Ketika perjalanan sudah mencapai pertemuan, yang satu merangkak memohon pertolongan yang satunya turun mencukupi yang dibutuhkan, maka selanjutnya seorang hamba akan didudukkan di maqom tauhid yang ke dua, yakni kebersamaan di dalam pelaksanaan amal meski berangkat dari dimensi yang berbeda keadaan.

2. Bertauhid didalam perbuatan (tauhiidul fi'li)
Allah Ta’ala berfirman:
وَاللَّهُ خَلَقَكُمْ وَمَا تَعْمَلُونَ

“Padahal Allah-lah yang menciptakan kamu dan apa yang kamu perbuat itu”. (QS.ash-Shoofat/96)
وَمَا رَمَيْتَ إِذْ رَمَيْتَ وَلَكِنَّ اللَّهَ رَمَى

“Dan bukan kamu yang melempar ketika kamu melempar, tetapi Allah-lah yang melempar”.(QS.al-Anfal/17)

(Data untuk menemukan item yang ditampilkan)
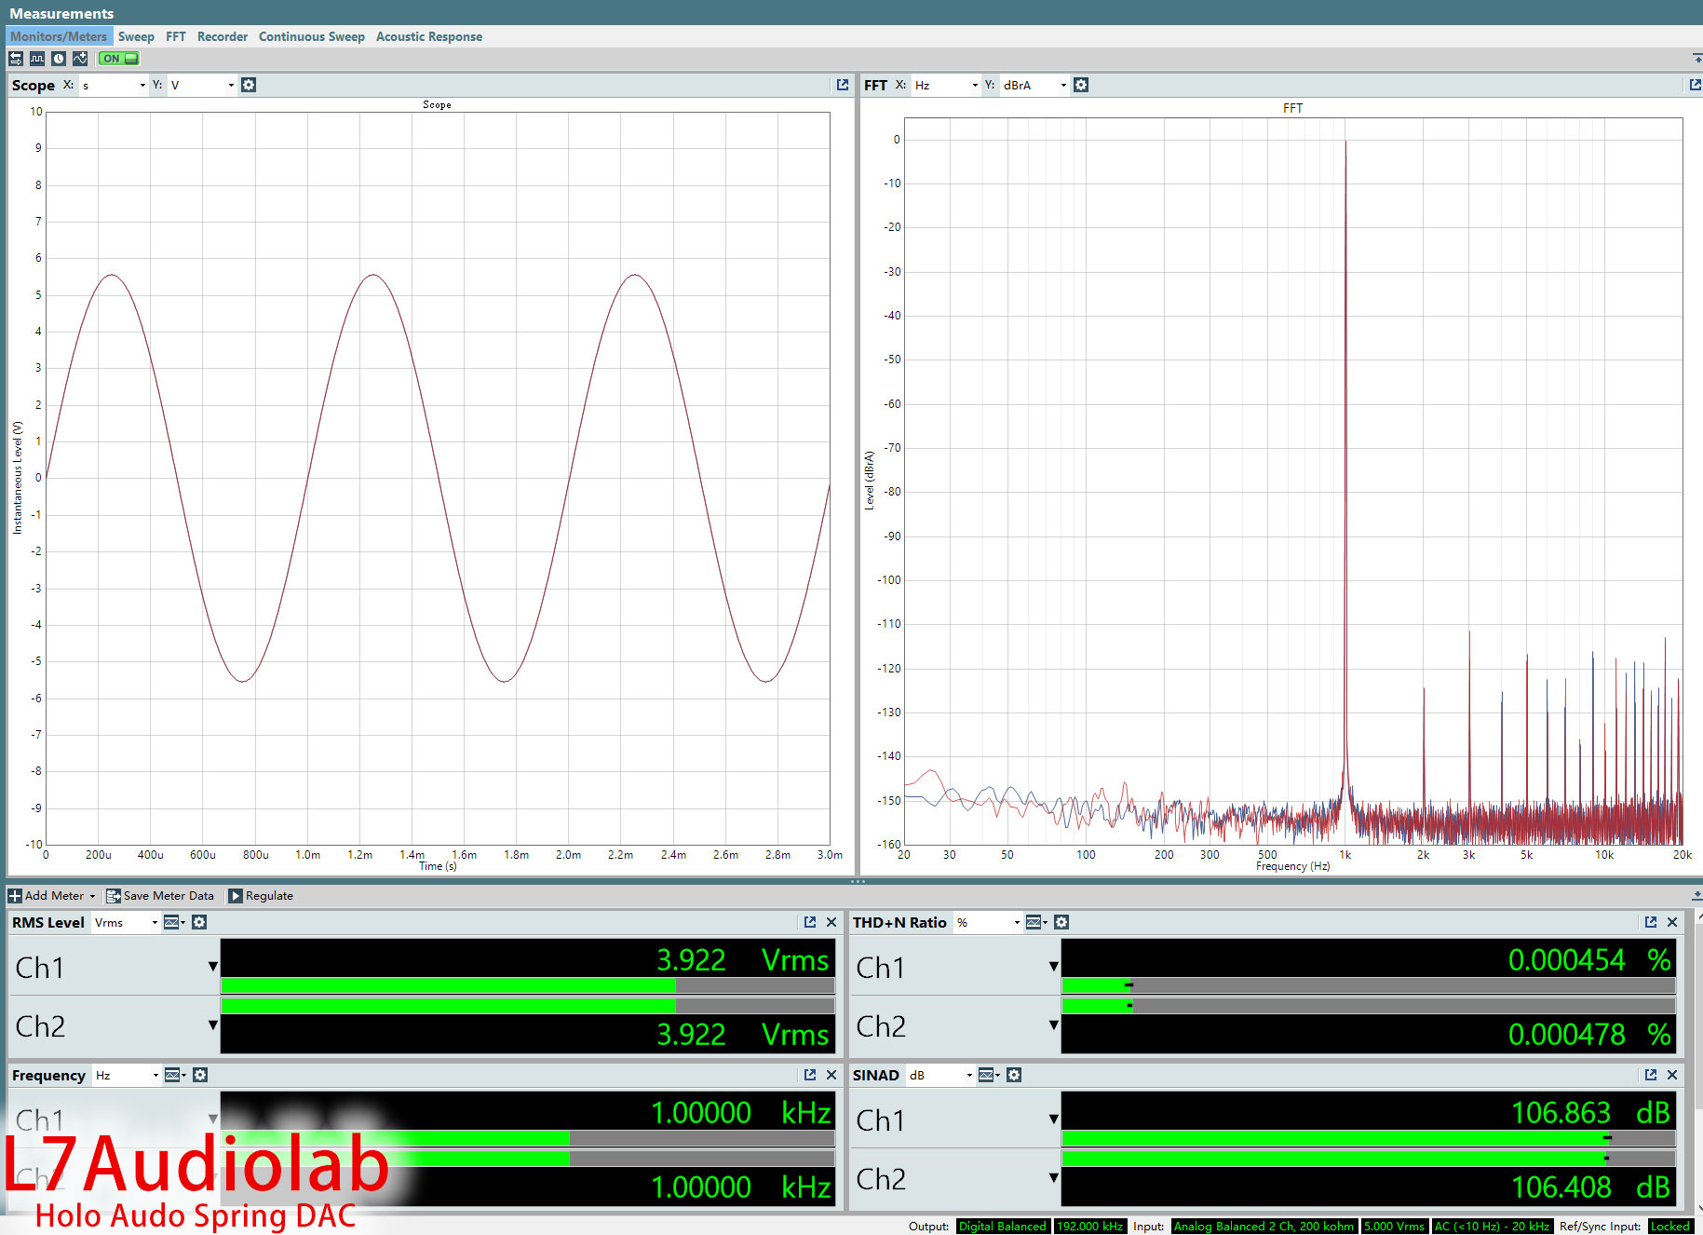The image size is (1703, 1235).
Task: Expand the RMS Level Vrms unit dropdown
Action: click(155, 922)
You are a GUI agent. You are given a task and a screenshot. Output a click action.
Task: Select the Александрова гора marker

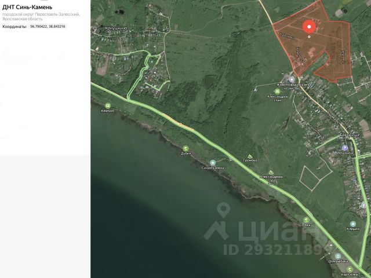(x=271, y=172)

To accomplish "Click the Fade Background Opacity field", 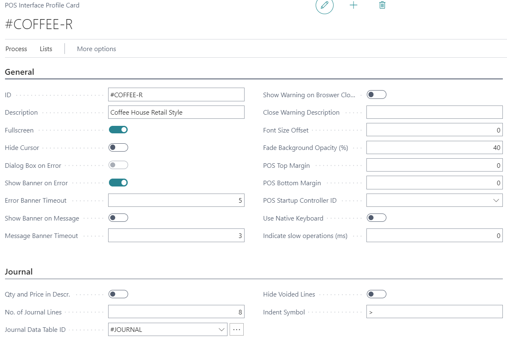I will 434,148.
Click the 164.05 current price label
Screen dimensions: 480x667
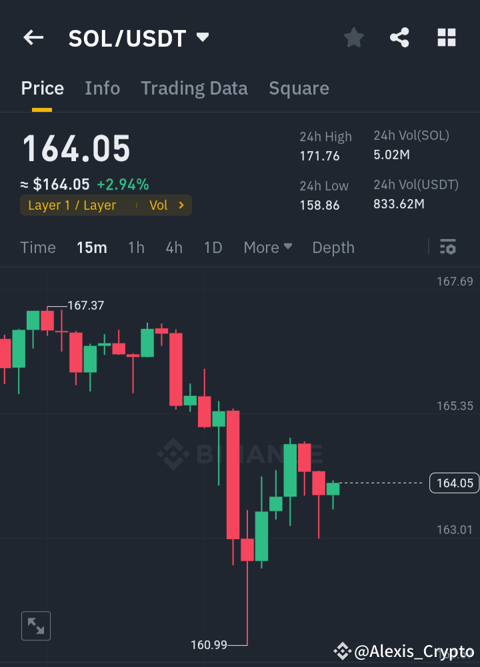tap(454, 483)
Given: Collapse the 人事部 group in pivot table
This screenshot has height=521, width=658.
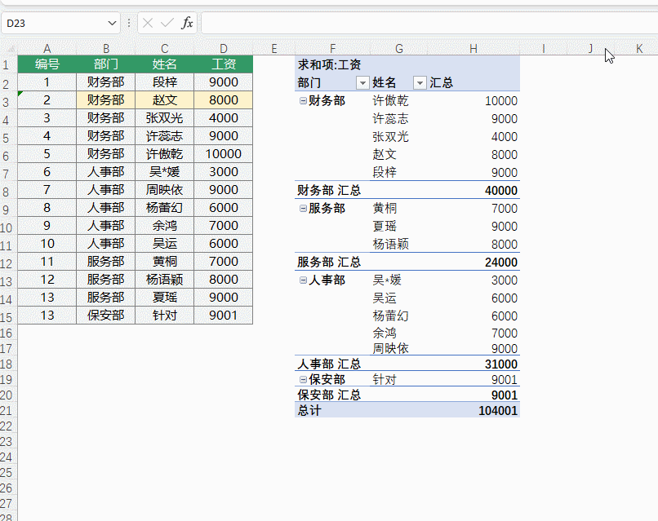Looking at the screenshot, I should tap(303, 280).
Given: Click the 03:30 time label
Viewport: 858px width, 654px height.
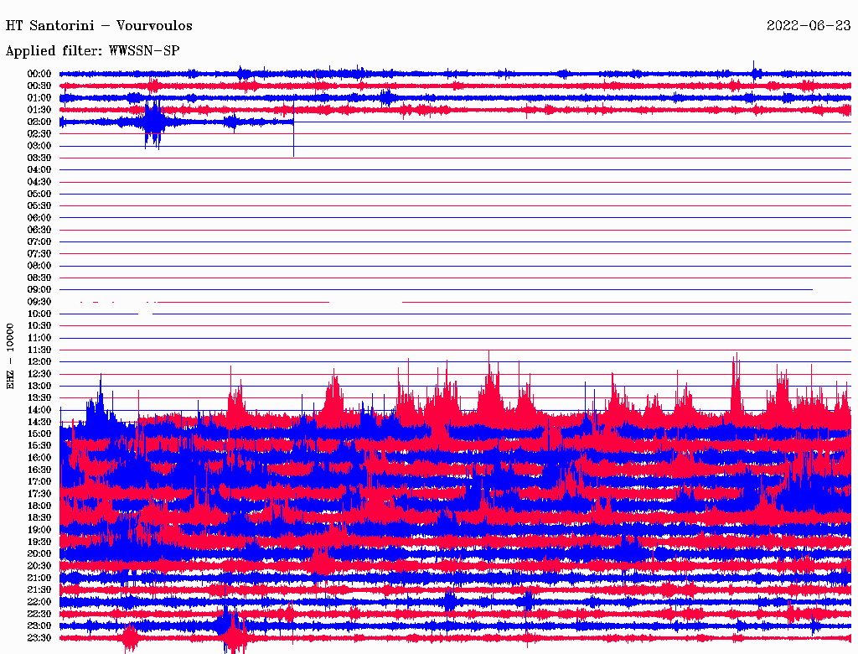Looking at the screenshot, I should coord(39,158).
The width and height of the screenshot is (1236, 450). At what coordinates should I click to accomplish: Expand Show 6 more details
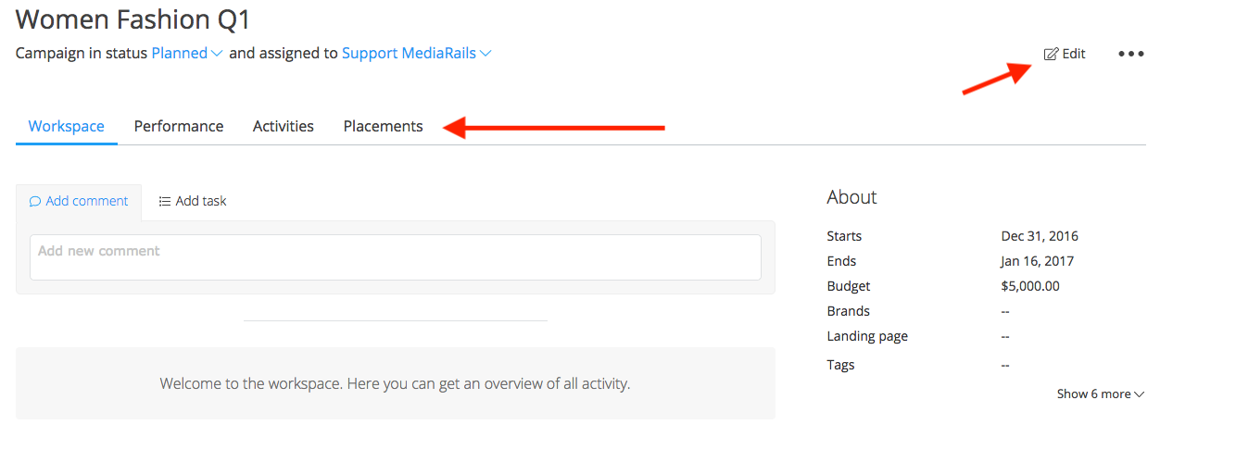tap(1100, 394)
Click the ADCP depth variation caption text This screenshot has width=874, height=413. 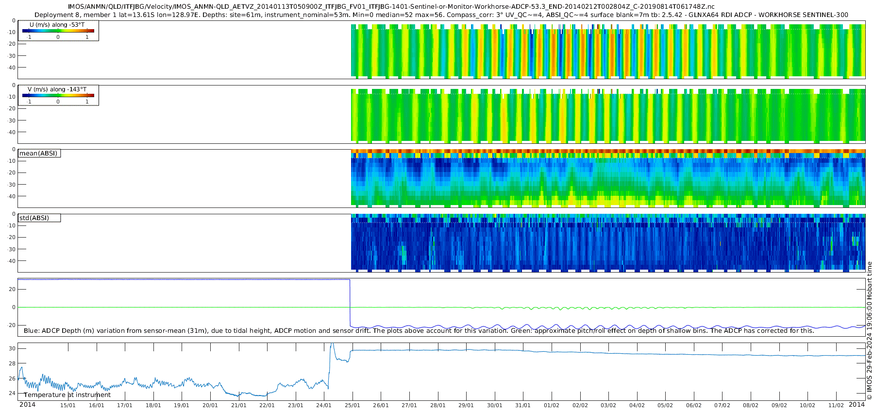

Soal yang Diberikan: Tuliskan kembali dengan tepat bagian kutipan tentang tauhid di atas, mulai dari "Ketika perjalanan sudah" sampai "yang berbeda keadaan.".

Jawaban Soal Ini:
Ketika perjalanan sudah mencapai pertemuan, yang satu merangkak memohon pertolongan yang satunya turun mencukupi yang dibutuhkan, maka selanjutnya seorang hamba akan didudukkan di maqom tauhid yang ke dua, yakni kebersamaan di dalam pelaksanaan amal meski berangkat dari dimensi yang berbeda keadaan.